Merge and Clean Customer Order Data for Analysis
Company: Boston Consulting Group
Role: Data Scientist
Category: Data Manipulation (SQL/Python)
Difficulty: Medium
Interview Round: Take-home Project
customers
+----+---------+---------+
| id | name | country |
+----+---------+---------+
| 1 | Alice | US |
| 2 | Bob | UK |
| 3 | Charlie | NULL |
+----+---------+---------+
orders
+-----+-------------+--------+
| id | customer_id | amount |
+-----+-------------+--------+
| 101 | 1 | 250.50 |
| 102 | 2 | 99.99 |
| 103 | 2 | NULL |
+-----+-------------+--------+
##### Scenario
A retail company needs to combine customer and order datasets, clean nulls, and prepare the data for downstream analysis.
##### Question
In Python/pandas, merge the two datasets on customer_id, keep all customers, and add a column total_spent that replaces NULL amounts with 0. Fill missing country values with the mode of existing countries.

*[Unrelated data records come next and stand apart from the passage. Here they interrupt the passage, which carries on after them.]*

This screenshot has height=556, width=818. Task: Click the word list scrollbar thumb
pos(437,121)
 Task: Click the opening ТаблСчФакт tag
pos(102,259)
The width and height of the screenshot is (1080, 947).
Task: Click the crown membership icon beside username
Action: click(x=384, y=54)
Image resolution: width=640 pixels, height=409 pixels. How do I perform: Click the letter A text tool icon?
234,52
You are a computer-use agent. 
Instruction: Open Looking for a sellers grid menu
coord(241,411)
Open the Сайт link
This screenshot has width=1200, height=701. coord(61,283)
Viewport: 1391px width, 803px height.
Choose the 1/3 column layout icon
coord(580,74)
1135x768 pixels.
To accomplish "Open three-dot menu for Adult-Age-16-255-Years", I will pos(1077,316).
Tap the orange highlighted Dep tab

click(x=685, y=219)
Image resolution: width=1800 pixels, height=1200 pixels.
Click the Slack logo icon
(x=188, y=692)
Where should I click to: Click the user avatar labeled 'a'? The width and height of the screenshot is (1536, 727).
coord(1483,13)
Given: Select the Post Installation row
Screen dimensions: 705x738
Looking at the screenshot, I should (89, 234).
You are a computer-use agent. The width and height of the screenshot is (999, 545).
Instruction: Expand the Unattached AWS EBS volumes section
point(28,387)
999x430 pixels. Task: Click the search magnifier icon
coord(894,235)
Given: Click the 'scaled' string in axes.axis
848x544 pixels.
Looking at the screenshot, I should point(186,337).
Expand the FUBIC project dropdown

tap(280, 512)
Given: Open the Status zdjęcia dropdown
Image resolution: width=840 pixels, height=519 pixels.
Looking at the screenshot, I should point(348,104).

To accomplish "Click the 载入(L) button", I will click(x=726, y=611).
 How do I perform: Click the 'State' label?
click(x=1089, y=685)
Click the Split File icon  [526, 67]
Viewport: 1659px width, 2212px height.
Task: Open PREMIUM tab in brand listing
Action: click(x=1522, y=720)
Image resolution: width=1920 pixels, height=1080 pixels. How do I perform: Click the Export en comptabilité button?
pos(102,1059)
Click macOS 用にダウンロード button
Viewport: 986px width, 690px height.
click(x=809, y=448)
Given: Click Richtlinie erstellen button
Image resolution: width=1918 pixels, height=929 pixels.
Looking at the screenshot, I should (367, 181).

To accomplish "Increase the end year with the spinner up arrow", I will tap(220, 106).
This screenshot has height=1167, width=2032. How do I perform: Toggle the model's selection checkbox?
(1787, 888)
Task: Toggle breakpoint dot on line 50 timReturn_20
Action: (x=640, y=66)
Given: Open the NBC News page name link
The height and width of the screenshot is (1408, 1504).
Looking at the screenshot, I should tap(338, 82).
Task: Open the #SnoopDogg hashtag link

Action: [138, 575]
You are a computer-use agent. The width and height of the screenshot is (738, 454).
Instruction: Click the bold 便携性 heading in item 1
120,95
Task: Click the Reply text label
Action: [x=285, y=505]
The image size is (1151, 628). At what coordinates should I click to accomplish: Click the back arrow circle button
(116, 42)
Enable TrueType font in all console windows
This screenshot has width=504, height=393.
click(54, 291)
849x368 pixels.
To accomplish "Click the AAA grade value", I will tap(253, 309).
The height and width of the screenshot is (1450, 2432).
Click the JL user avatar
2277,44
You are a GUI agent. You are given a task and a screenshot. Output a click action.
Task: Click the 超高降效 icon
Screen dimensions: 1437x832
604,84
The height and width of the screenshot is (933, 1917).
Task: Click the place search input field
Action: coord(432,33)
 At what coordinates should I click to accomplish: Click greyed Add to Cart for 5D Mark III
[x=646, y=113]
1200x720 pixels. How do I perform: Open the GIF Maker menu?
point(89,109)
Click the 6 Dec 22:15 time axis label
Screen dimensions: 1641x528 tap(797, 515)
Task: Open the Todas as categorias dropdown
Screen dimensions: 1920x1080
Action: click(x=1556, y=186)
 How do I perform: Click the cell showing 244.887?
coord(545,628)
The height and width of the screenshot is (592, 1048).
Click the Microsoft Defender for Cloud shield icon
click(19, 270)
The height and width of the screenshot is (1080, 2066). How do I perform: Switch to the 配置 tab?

Return the resulting DataFrame sorted by total_spent descending.
##### Hints
Use merge, fillna, and groupby/transform for the mode.
Quick Answer: This question evaluates proficiency in data manipulation with pandas and SQL concepts, focusing on dataset merging, missing-value handling, and computing derived aggregate columns such as total_spent.